The relative meagreness of our knowledge of the reproductive organs of the Medulloseae gives precedence to anatomical data in phylogenetic considerations, but the evidence furnished by Trigonocarpus and other seeds that may fairly be assigned to Medullosan plants is in harmony with the conclusions based on vegetative characters with regard to a close affinity between the Medulloseae and Cycads.

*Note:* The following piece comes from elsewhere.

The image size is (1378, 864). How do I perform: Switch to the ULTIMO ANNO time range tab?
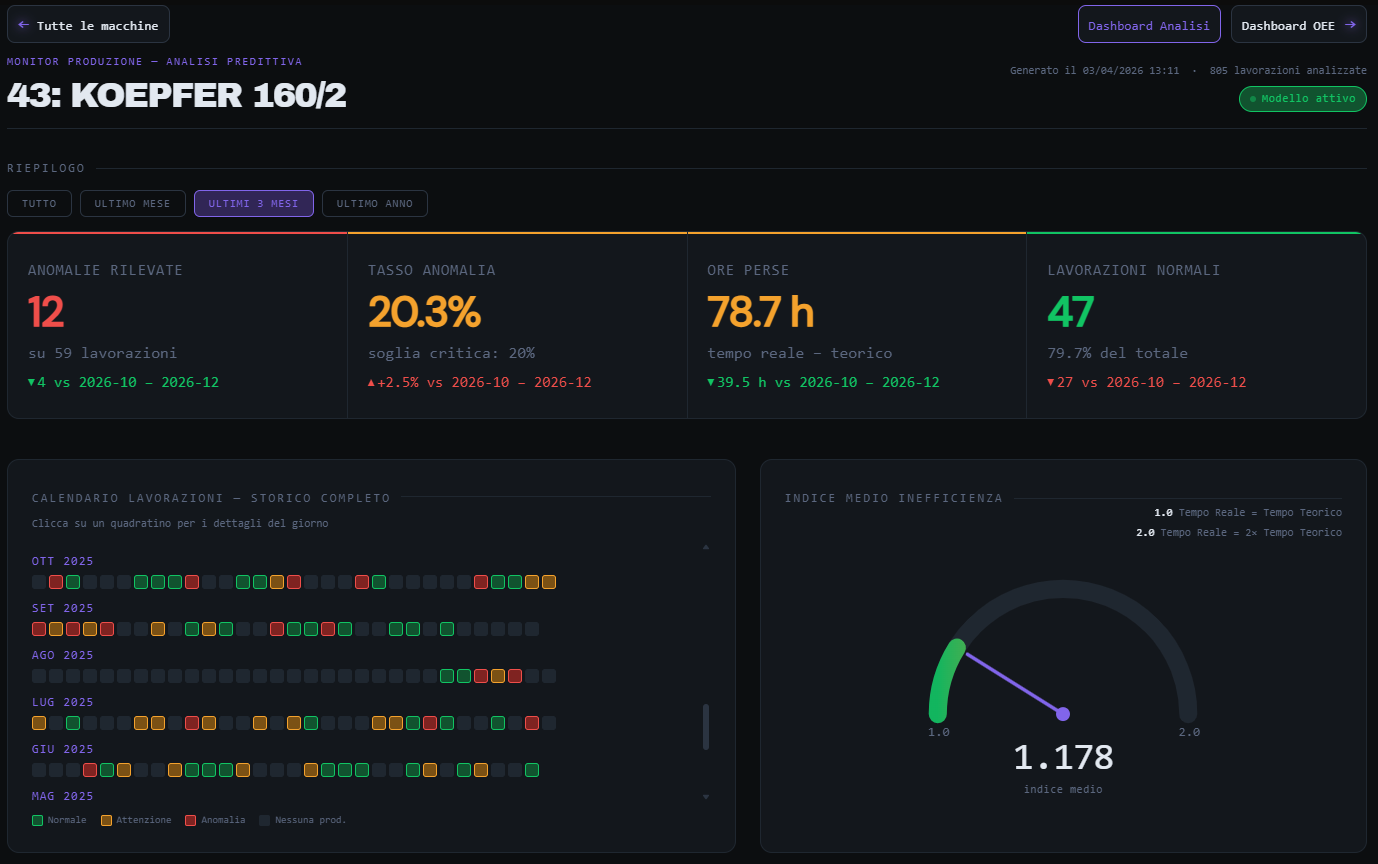coord(374,203)
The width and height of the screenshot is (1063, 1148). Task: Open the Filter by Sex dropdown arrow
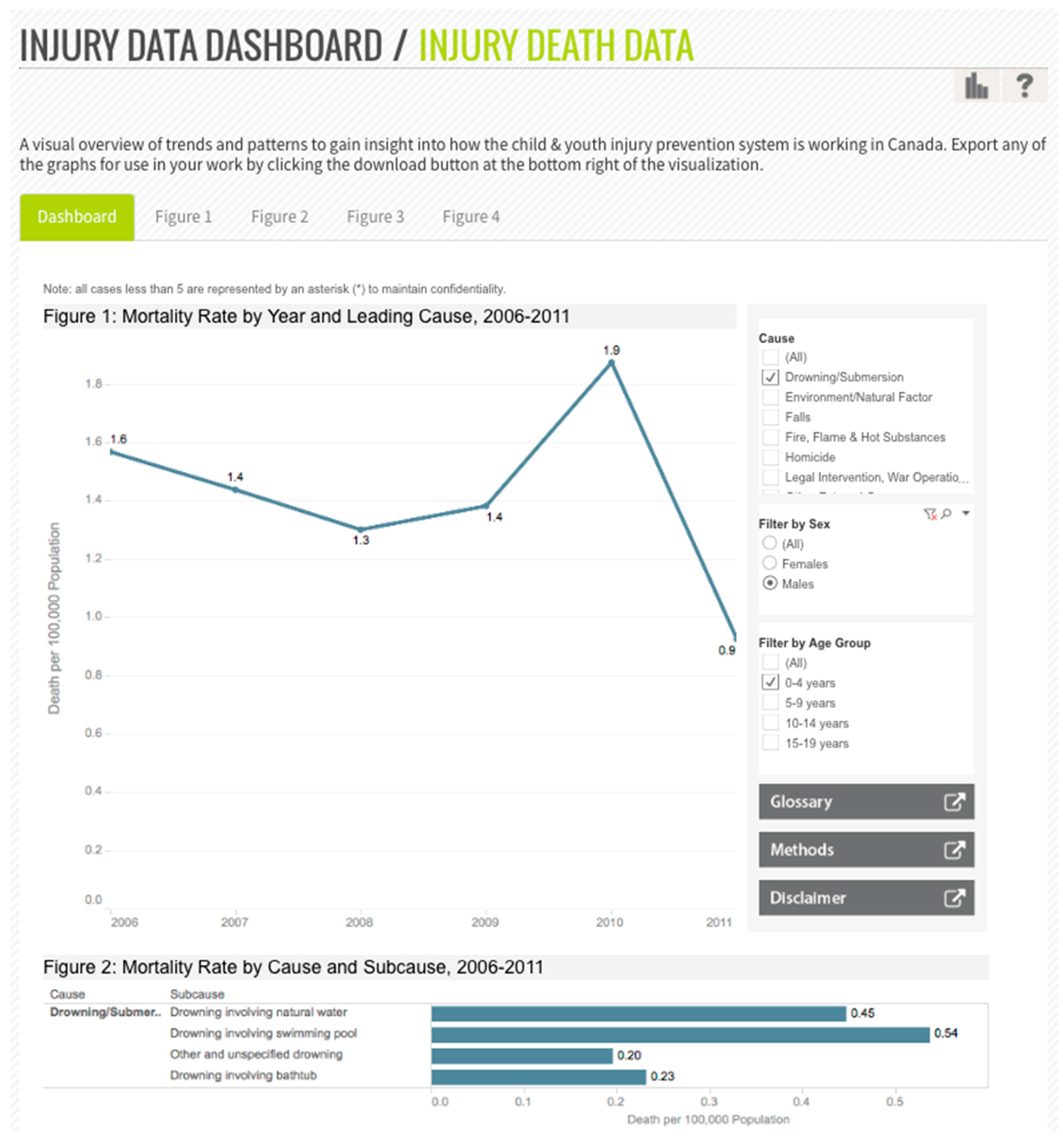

The comparative examination of recent Cycads naturally suggested by any attempt to compare the group as a whole with Palaeozoic types leads to some apparently contradictory results. The habit of the megasporophyll of Cycas is usually quoted as a primitive attribute: the close resemblance in plan and in manner of occurrence on the stem between megasporophylls and foliage leaves recalls both Ferns and Medullosan fronds. On the other hand the production of eight body-cells in the pollen-tube of Microcycas[432] in place of the usual single cell may also be regarded as a primitive character. It is perhaps possible, as Miss Dorety[433] says, that the polyspermy may be a case of recurrence and not a direct inheritance. Microcycas differs from Cycas in having only one vascular cylinder, and if the presence of several concentric cylinders in Cycas be interpreted as an indication of a closer connexion with a Medullosan ancestry, the Microcycas type would represent a more advanced stage in evolution. Attempts to arrange plants according to a natural sequence are frequently frustrated by instances of unequal progress in the development of vegetative and reproductive organs; one or other set of members lags behind; some characters point to the retention of primitive traits while others indicate a marked progressive tendency. It is noteworthy that the Mesozoic Bennettitales are characterised by a greater simplicity of stem-structure than is the rule in recent Cycads, and both in their vegetative features and in the structure of the seeds they are further removed from the Medullosan type.